Alla faccia di TicketOne che vende biglietti con il contagocce e riesce a piantarsi anche durante i brevi periodi in cui permette l’acquisto…alla faccia di tutti quelli che si comprano un pacco di biglietti per poi rivenderli ai malcapitati di turno ad almeno tre volte tanto…alla faccia di tutti quelli che organizzano eventi sottostimando alla grande la loro portata…
Di cosa parlo? Del concerto degli Evanescence che si terrà a Milano il 14 novembre alla discoteca Alcatraz. L’unico mezzo per l’acquisto dei biglietti è TicketOne che puntualmente è “in attesa di nuove disponibilità”, poi quando queste ci sono e ti colleghi per prendere i tanto sospirati biglietti il sito puntualmente incontra grossi problemi. Dopo alcuni tentativi non andati a buon fine ti accorgi che è ricomparsa la scritta “in attesa di nuove disponibilità”. Nemmeno monitorare il sito (via script) ogni minuto è la soluzione, tanto le nuove disponibilità non arrivano…Provi a far cercare i biglietti direttamente a Milano, ma nelle poche rivendite dove non si stampano i biglietti sul momento per via telematica le disponibilità sono terminate. Allora cerchi qualcuno che magari ha qualche biglietto in più, ma quello che trovi sono solo offerte su ebay o su qualche bacheca elettronica dove il prezzo richiesto è almeno 3 volte il prezzo effettivo. Fanculo, fanculo, fanculo!
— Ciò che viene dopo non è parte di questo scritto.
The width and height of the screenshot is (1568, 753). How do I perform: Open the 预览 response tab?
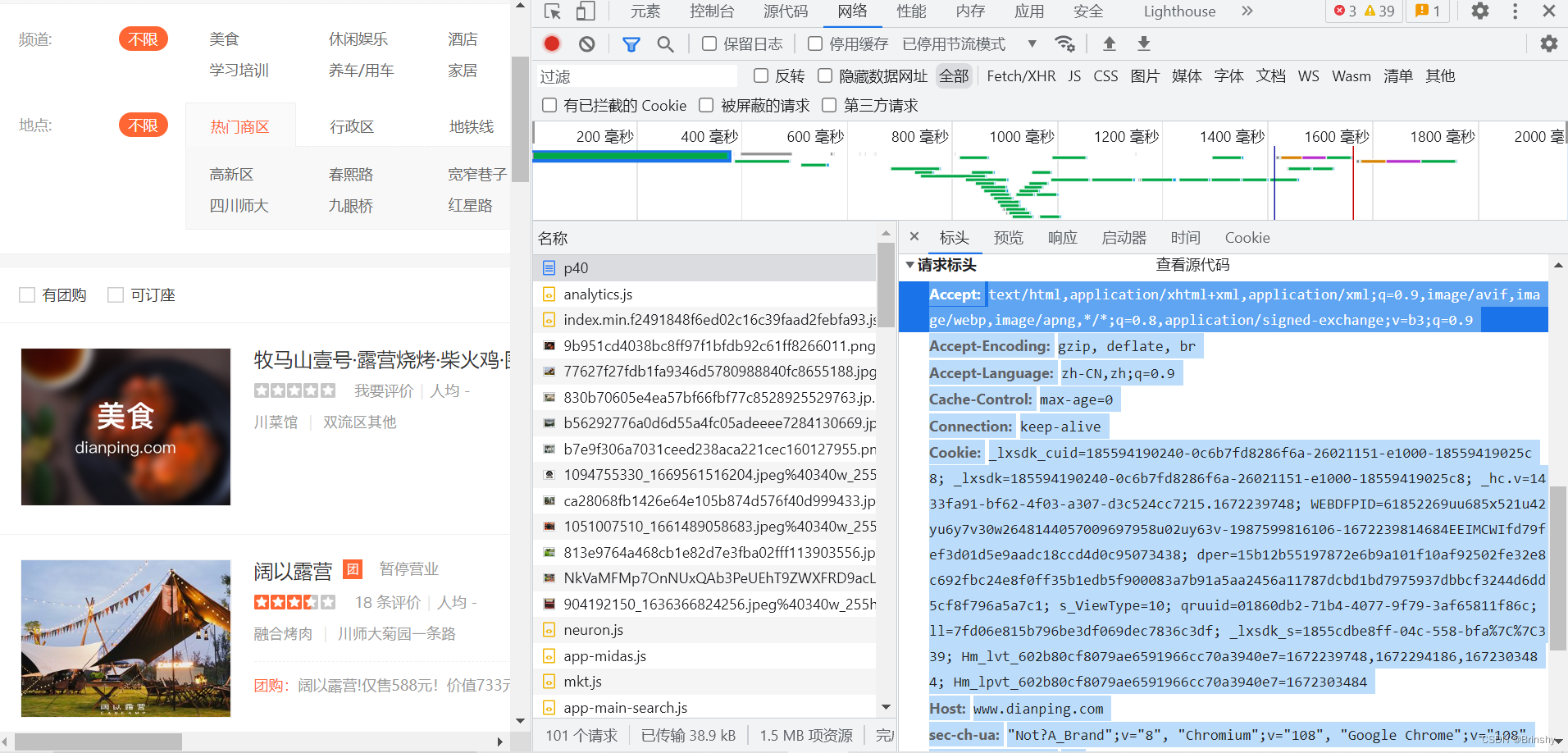coord(1008,238)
Ho quindi deciso che non è il caso di spendere soldi per darli a sti malviventi e dall’elenco delle date del tuor spunta la tappa di Vienna del 17 novembre. Dieci minuti a leggere siti in tedesco e meta cambiata da Milano a Vienna. Questa mattina, in un paio di click, ho acquistato i due biglietti che mi verranno recapitati a casa per seguire il concerto al Gasometer. Il viaggio in treno non avrà costi molto diversi rispetto a Milano e sicuramente il dormire a Vienna sarà vantaggioso. Non credo ci sia paragone tra le due città.